Personne n’aurait pu mieux définir la situation!


En 2019, à un moment donné, lorsque je travaillais avec deux commandants syriens dans la province d’Idlib, nous avons été confrontés à la fois aux positions de l’Etat islamique et aux postes d’observation turcs.

Je me tenais sur l’un des sites d’artillerie syrienne. Des soldats russes étaient à proximité, clairement visibles. Et les maisons rurales étaient également utilisées comme le quartier général local de l’Etat islamique.

Tout cela semblait grotesque.

Les forces russes auraient pu anéantir ces intrusions turques en quelques secondes. Les forces armées syriennes auraient pu faire de même. Mais ils n’ont pas envisagé de le faire. Pourquoi ne l’ont-ils pas fait ?

“Pourquoi?” J’ai demandé.

Un commandant syrien a répondu:

«Si nous le faisons, la Turquie attaquerait Alep ou Damas, ou du moins Homs. Ils ont une chose en commun avec les Américains et les Israéliens: ils ne se soucient que de leur propre vie et de leurs propres pertes. Ils croient qu’ils sont intouchables. Ils viennent ici, occupent des terres, et si nous ripostons, ils tuent des dizaines de personnes, voire des centaines. »

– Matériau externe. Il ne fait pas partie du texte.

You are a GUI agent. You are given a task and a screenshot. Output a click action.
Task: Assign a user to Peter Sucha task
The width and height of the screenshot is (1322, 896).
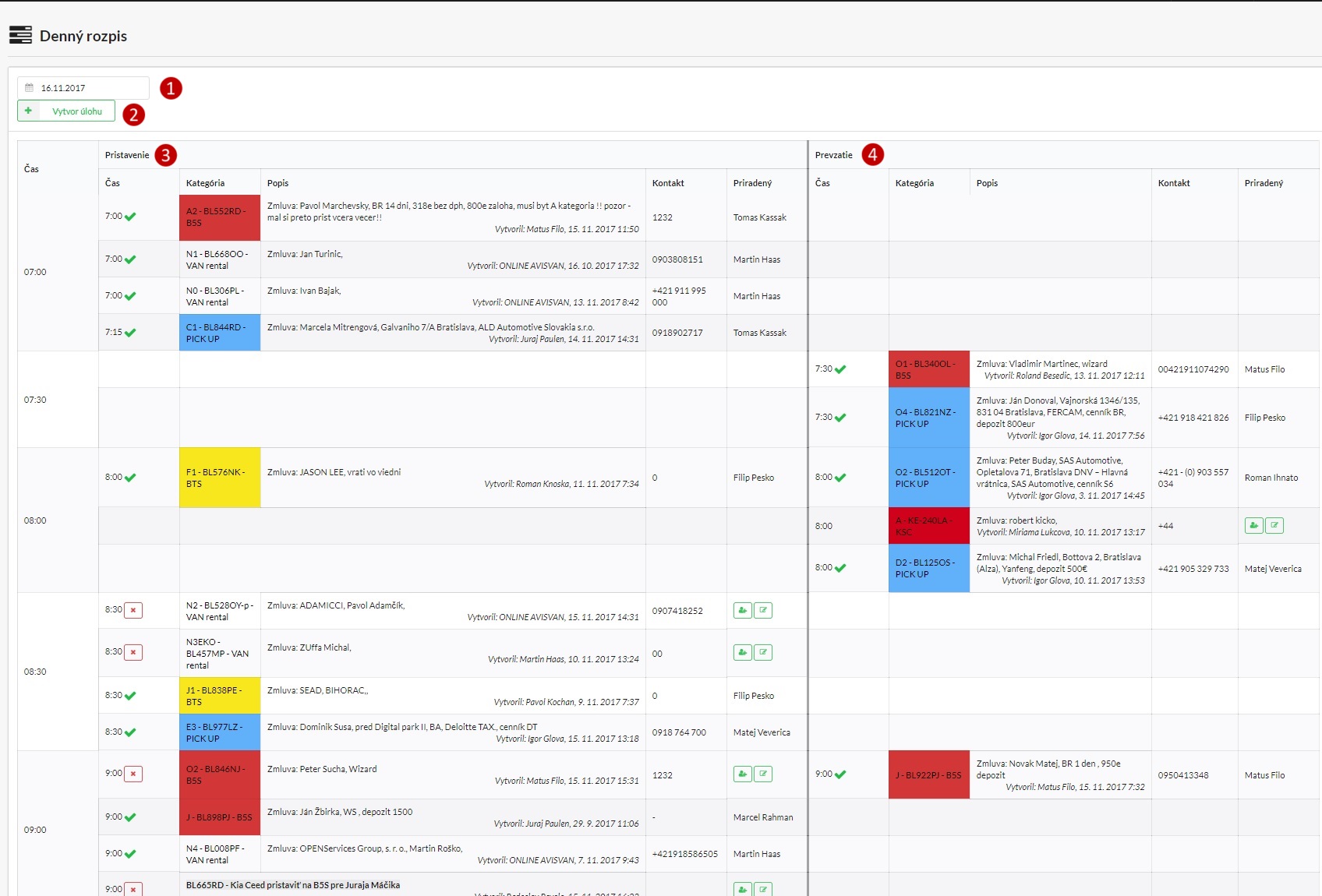click(742, 774)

Fait révélateur, les positions turques à Idlib coexistaient pacifiquement avec Daesh.

Le rôle de la Turquie en Syrie, en Irak (région d’Erbil) et en Chine (soutien aux terroristes ouïgours) est extrêmement destructeur et bien au fait des questions locales.

La Syrie doit être totalement libérée des groupes terroristes. Cela arrivera bientôt. En fait, cela se produit en ce moment. La Turquie n’a aucune légitimité sur le sol étranger syrien. C’est fort, militairement. Mais il ne sera pas autorisé à brutaliser la grande nation syrienne pendant plus longtemps, simplement en raison de sa puissance militaire impitoyable.

Andre Vltchek est philosophe, romancier, cinéaste et journaliste d’investigation. Il est un créateur du monde de Vltchek en mots et en images , et un écrivain qui a écrit un certain nombre de livres, y compris l’initiative de la ceinture et de la route en Chine: connecter les pays sauvant des millions de vies . Il écrit spécialement pour le magazine en ligne «New Eastern Outlook».